DEAR MISS MANNERS: My mother taught me not to mess with a lady's purse, but when I go to socials, I often find all of the available seats occupied by purses and coats. The ladies are chatting in the kitchen while the men are standing on sore knees in the living room.
Are these chairs reserved for the ladies whose purses occupy them? Where should the ladies properly place their coats and purses? Am I allowed to remove a purse or coat and put it in its proper place?
GENTLE READER: You gentlemen would be less uncomfortable if you stopped standing on your knees, Miss Manners would imagine. And if you understood that messing with a lady's purse means opening it, sitting on it, tossing it across the room and, in extreme cases, stealing it, but not carefully placing it out of your way, but where she will be able to find it.
Gentlemen may not appreciate the fact that there has never been a satisfactory solution to the problem of where a lady should park her purse. If she puts it on the floor, you will step on it. If she puts it on a table, you will spill your drink on it. If she keeps it on her arm, it will tire her and also hit you in the wrong place if you try to hug her.
Coats are another matter. Presumably there is a closet, or you gentlemen would have strewn your own coats on chairs. So why don't you hang up the ladies' coats? For that matter, why didn't you do so when you and the ladies arrived?
DEAR MISS MANNERS: I will be getting married in a few months' time and have been having a hard time picking out wedding favors within our budget that will make it further than the garbage can once our guests return home.
We have allotted $1 to $2 per guest.

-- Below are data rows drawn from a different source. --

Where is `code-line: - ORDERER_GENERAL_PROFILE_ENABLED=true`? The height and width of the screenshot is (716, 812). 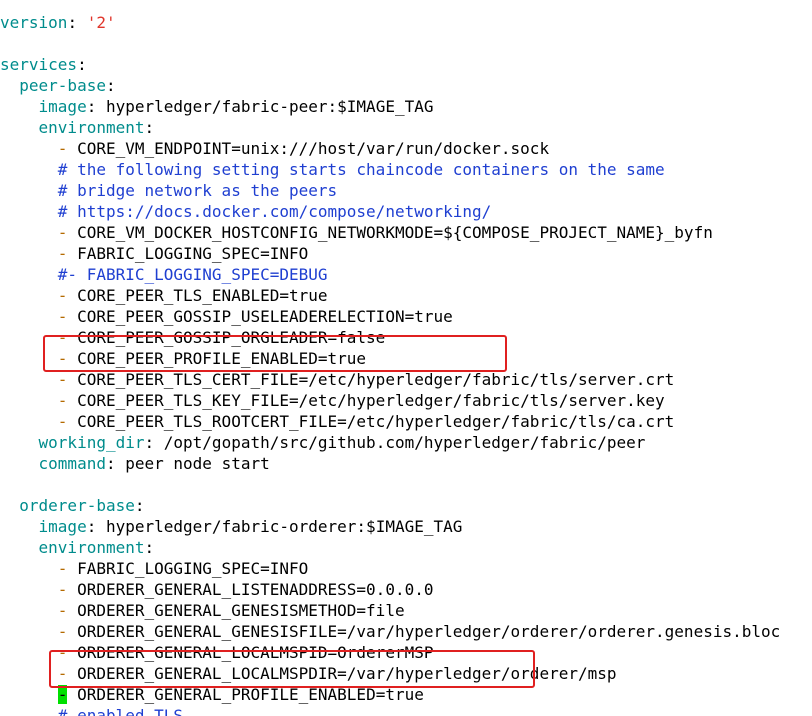
code-line: - ORDERER_GENERAL_PROFILE_ENABLED=true is located at coordinates (212, 694).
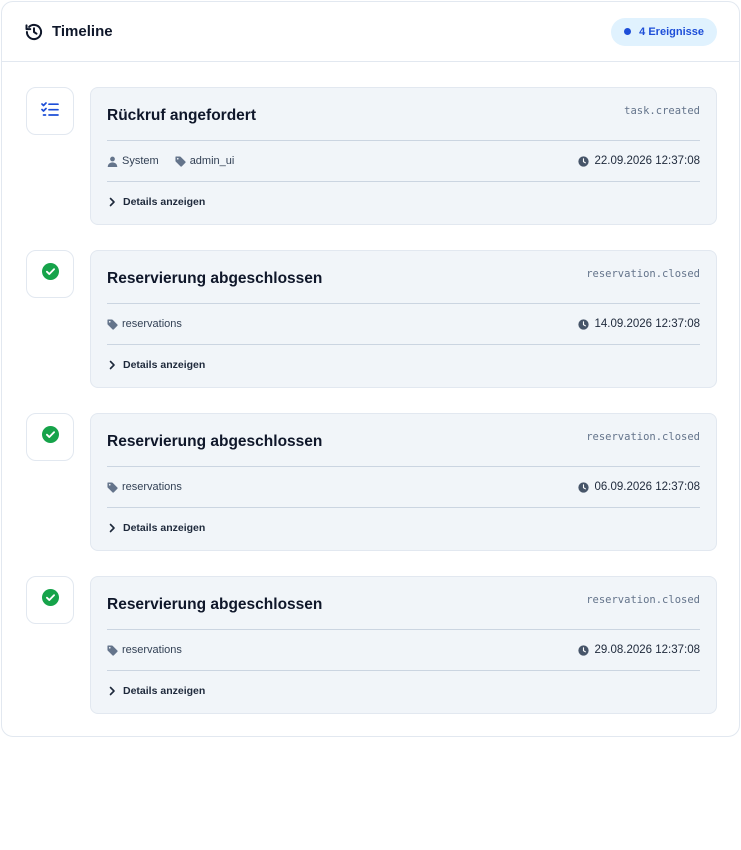 The image size is (741, 850). I want to click on event-meta-row: reservations 14.09.2026 12:37:08, so click(404, 324).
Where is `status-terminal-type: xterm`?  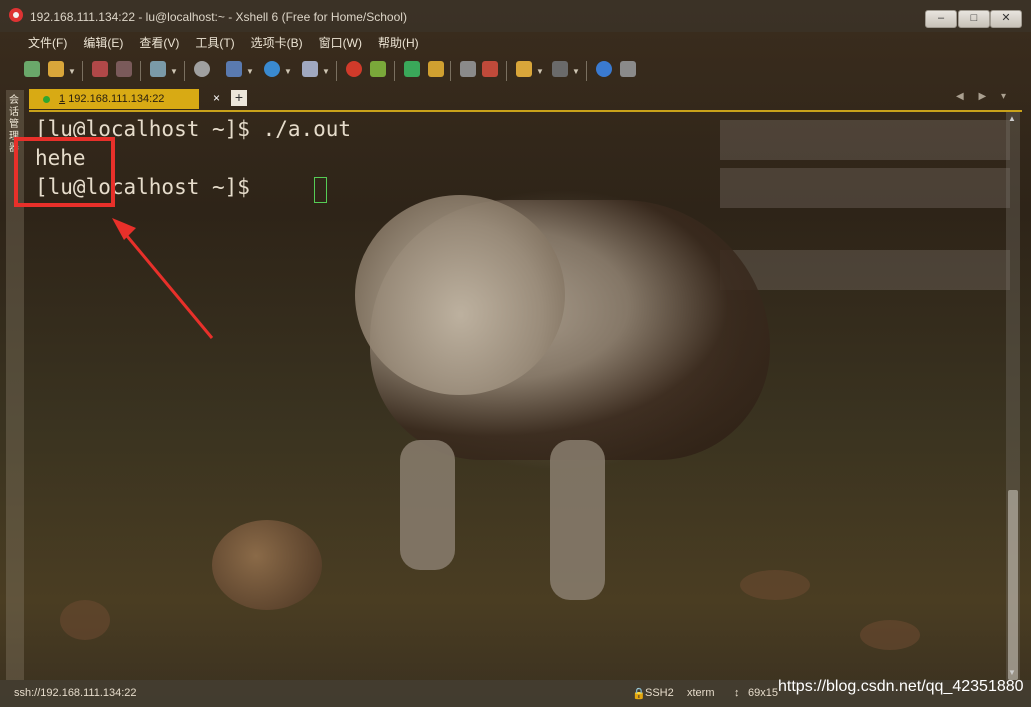 status-terminal-type: xterm is located at coordinates (701, 693).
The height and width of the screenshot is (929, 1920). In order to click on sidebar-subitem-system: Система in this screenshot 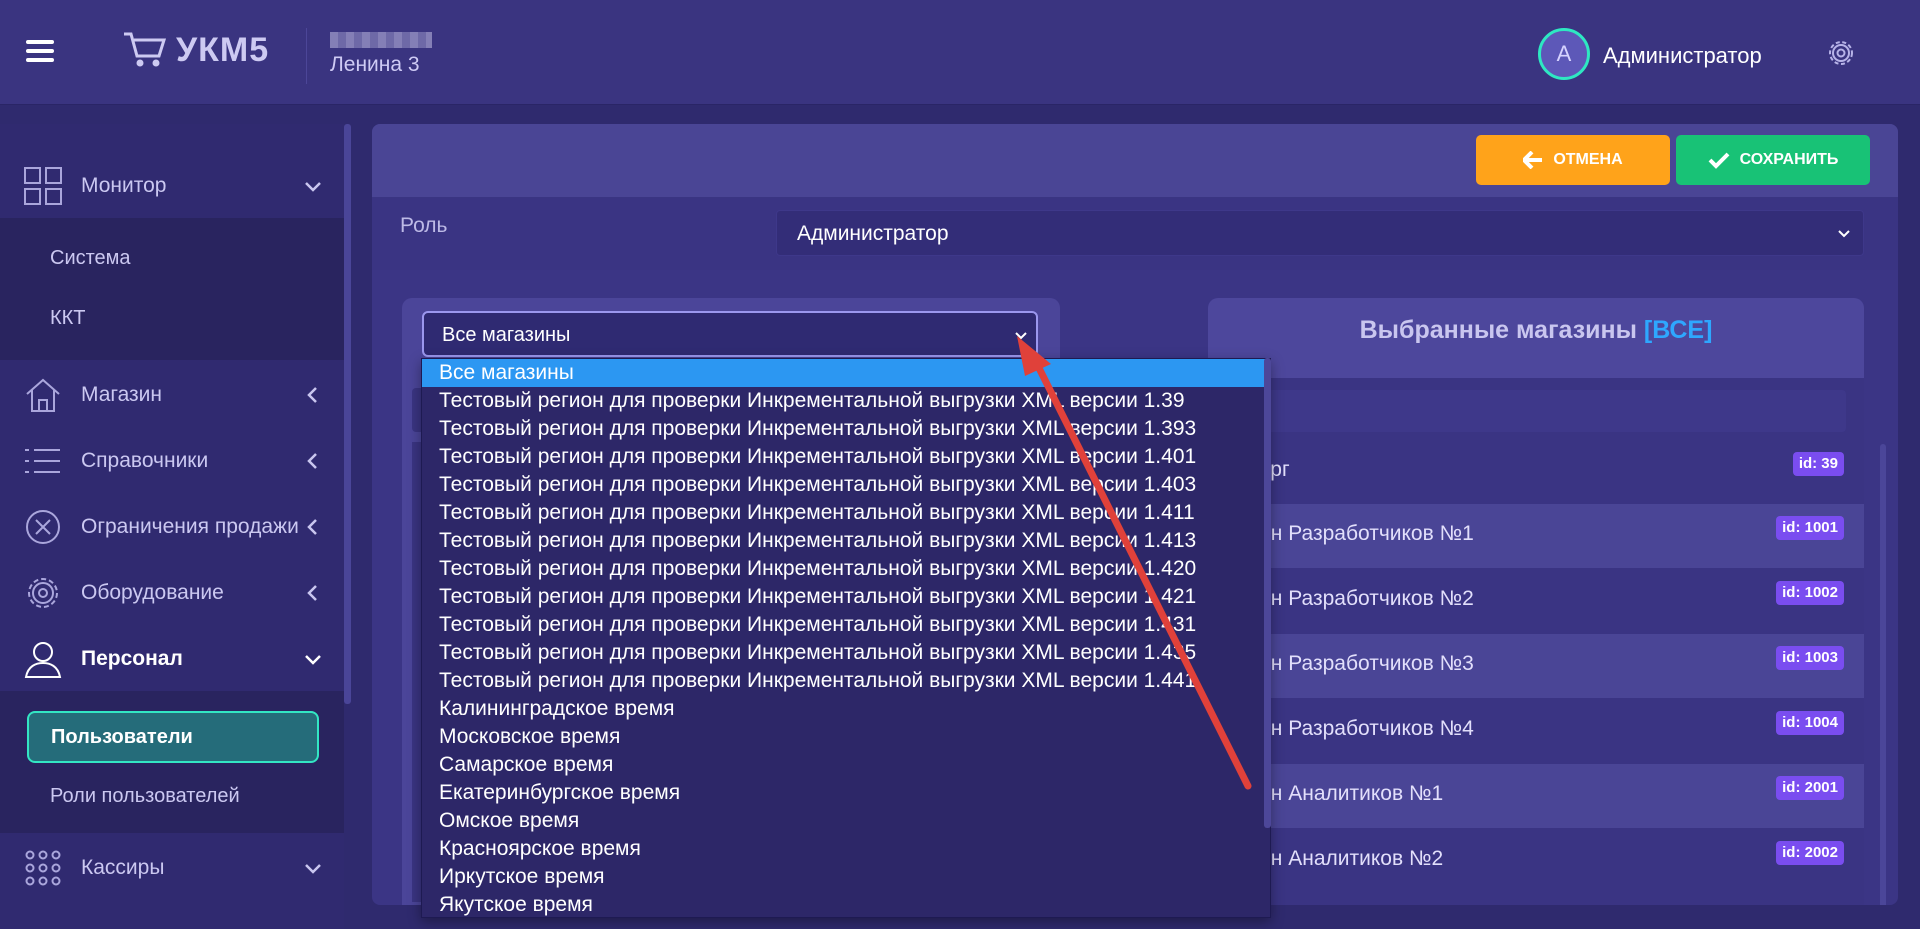, I will do `click(90, 258)`.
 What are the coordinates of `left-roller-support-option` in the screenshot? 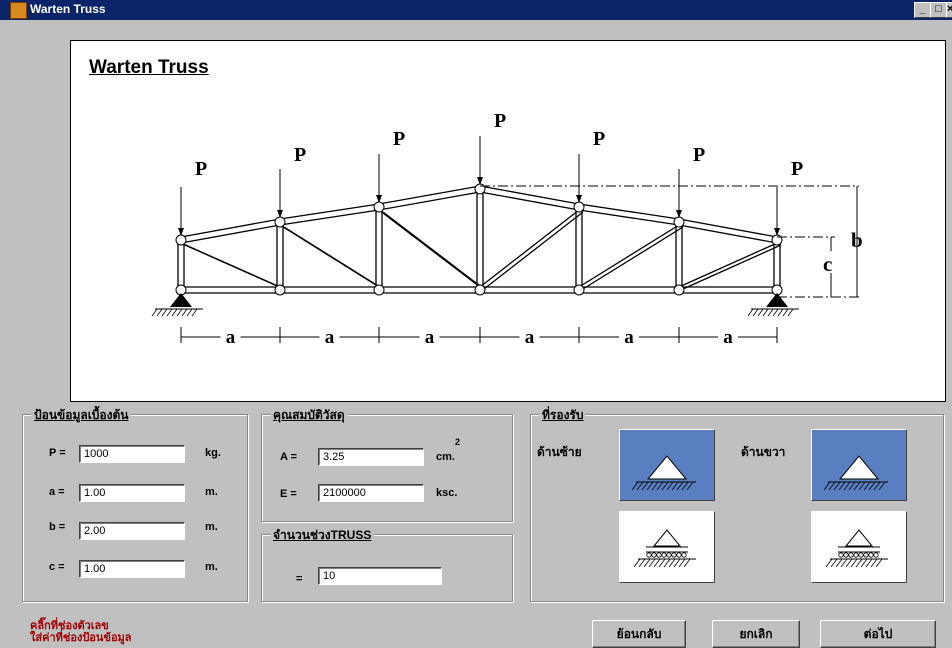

Our gift budget does not lack as a result of money being improperly allocated; we have needed to find many ways to cut corners.
My fiance and I have thought to instead donate the money to an organization which does research on a terminal illness, to which we lost his mother a couple of years ago.
Do you think that our guests would appreciate the sentiment or be miffed that they were not given individual gifts? Would we be better off giving each guest some cookies or candies?
GENTLE READER: Who told you that you had to give out wedding favors? Etiquette has never thought of weddings as comparable to children's birthday parties, where the guests might need consolation for not being the center of attention.
Donating money for medical research is a fine idea, if you can manage it, and Miss Manners commends you. But it has nothing to do with your wedding guests. It cannot be construed as any sort of favor to them.
You owe them only the hospitality of the occasion. Drawing attention to your having considered, and then decided against, giving them little presents will not strike them as charming.